Données fournies:
· · · ·

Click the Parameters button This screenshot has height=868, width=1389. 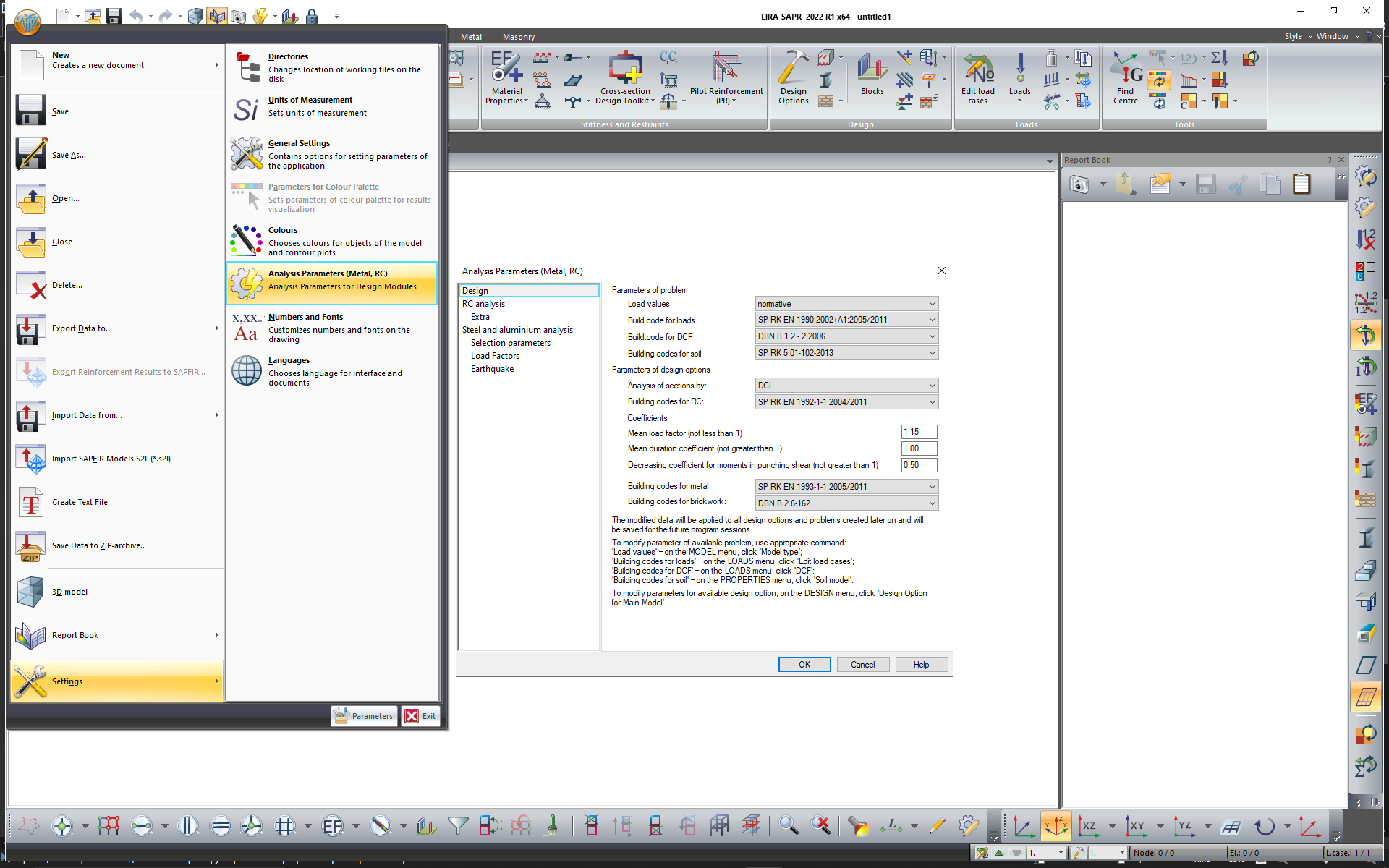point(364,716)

· · · ·

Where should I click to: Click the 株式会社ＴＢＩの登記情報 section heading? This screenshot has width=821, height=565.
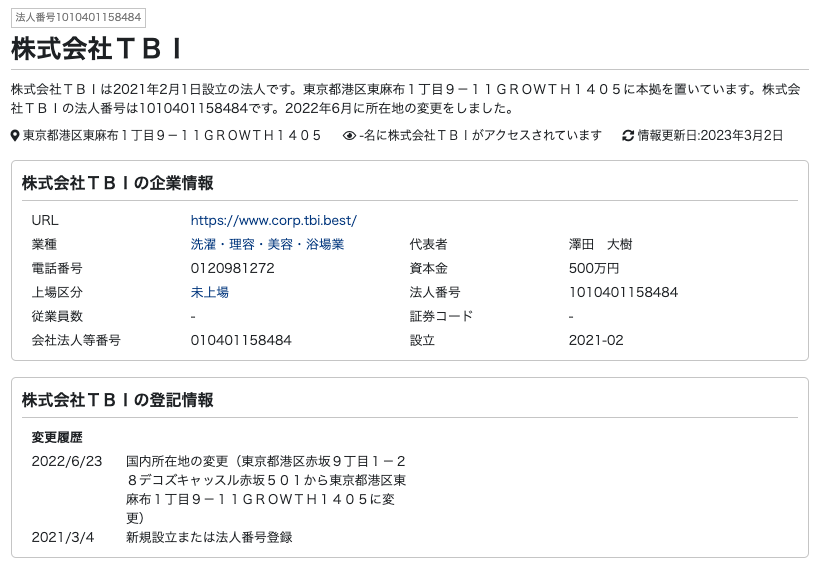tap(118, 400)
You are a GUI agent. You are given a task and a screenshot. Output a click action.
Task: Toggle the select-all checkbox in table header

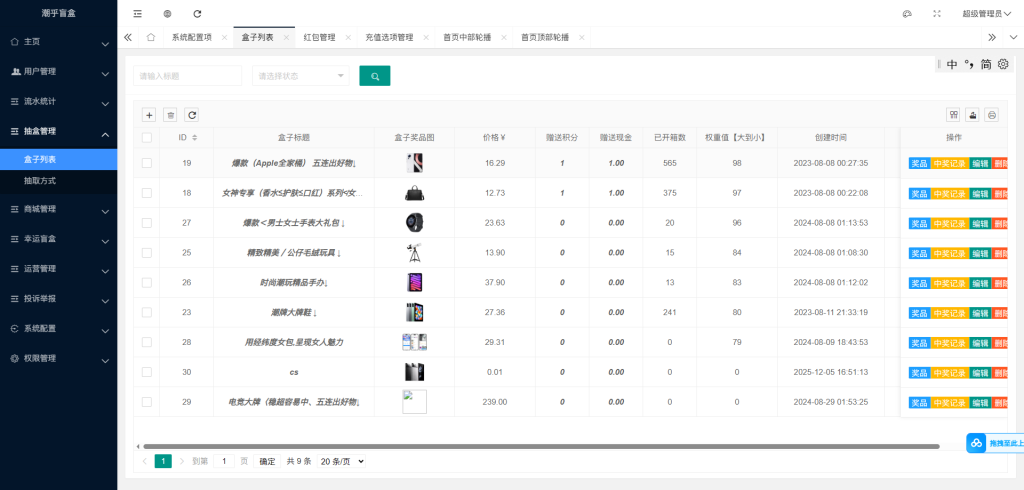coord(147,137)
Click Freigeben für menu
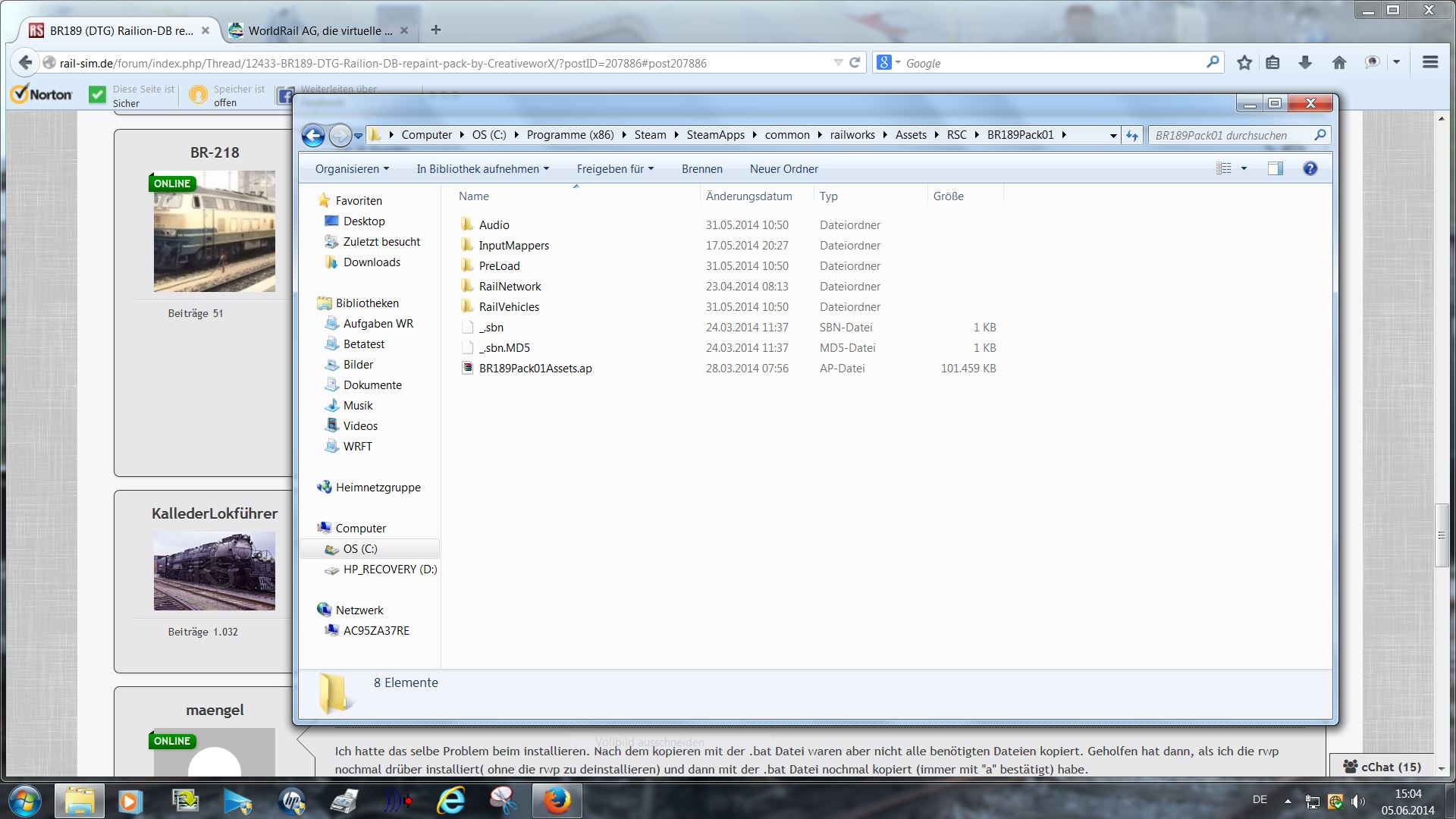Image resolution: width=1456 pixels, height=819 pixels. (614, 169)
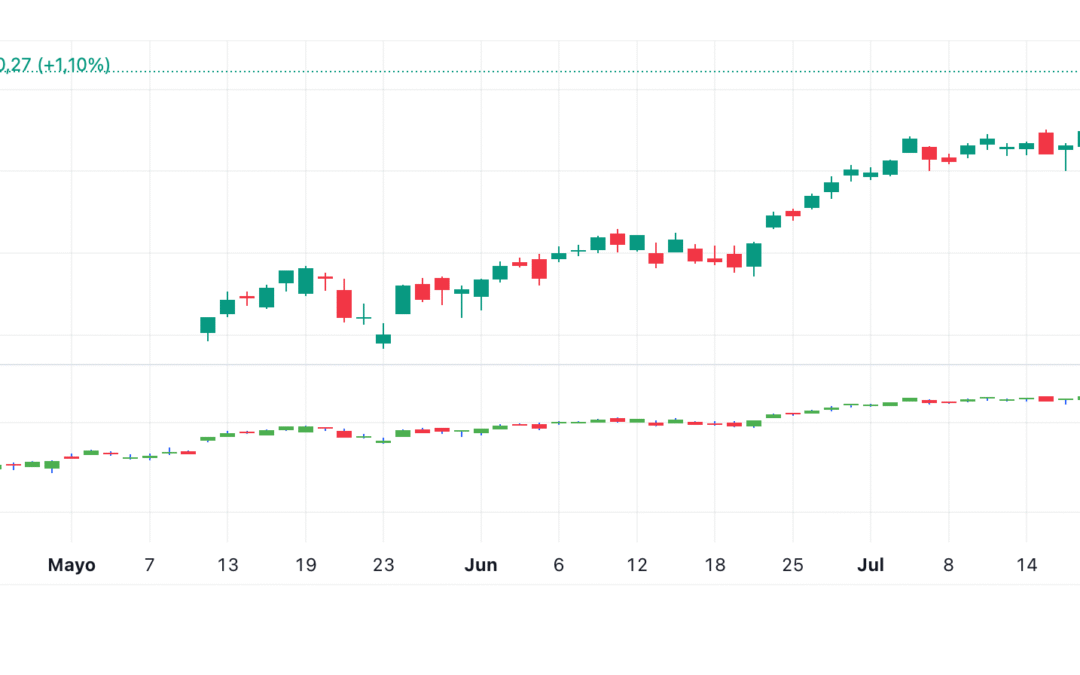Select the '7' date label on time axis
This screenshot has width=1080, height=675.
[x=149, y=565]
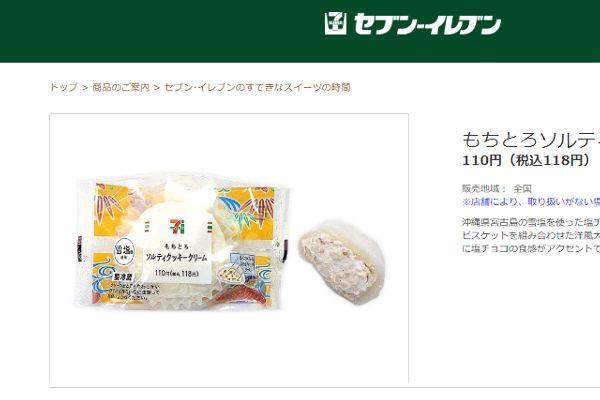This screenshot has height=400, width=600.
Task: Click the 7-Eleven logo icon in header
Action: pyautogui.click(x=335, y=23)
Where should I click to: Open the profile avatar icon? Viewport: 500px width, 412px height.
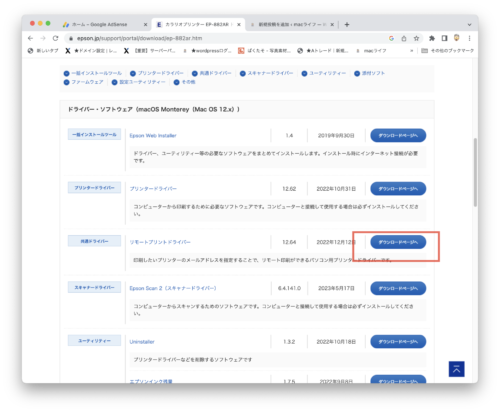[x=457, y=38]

· · · ·

Mettez à jour les lignes situées entre celle qui contient « You are a GUI » et celle qui contient « coord(147,137) », incluses, en remplaçant « checkbox » par « radio button » sans rien modifier d'autre. Ne reprenez pas les images dans la réponse.

You are a GUI agent. You are given a task and a screenshot. Output a click action.
Task: Toggle the select-all radio button in table header

coord(147,137)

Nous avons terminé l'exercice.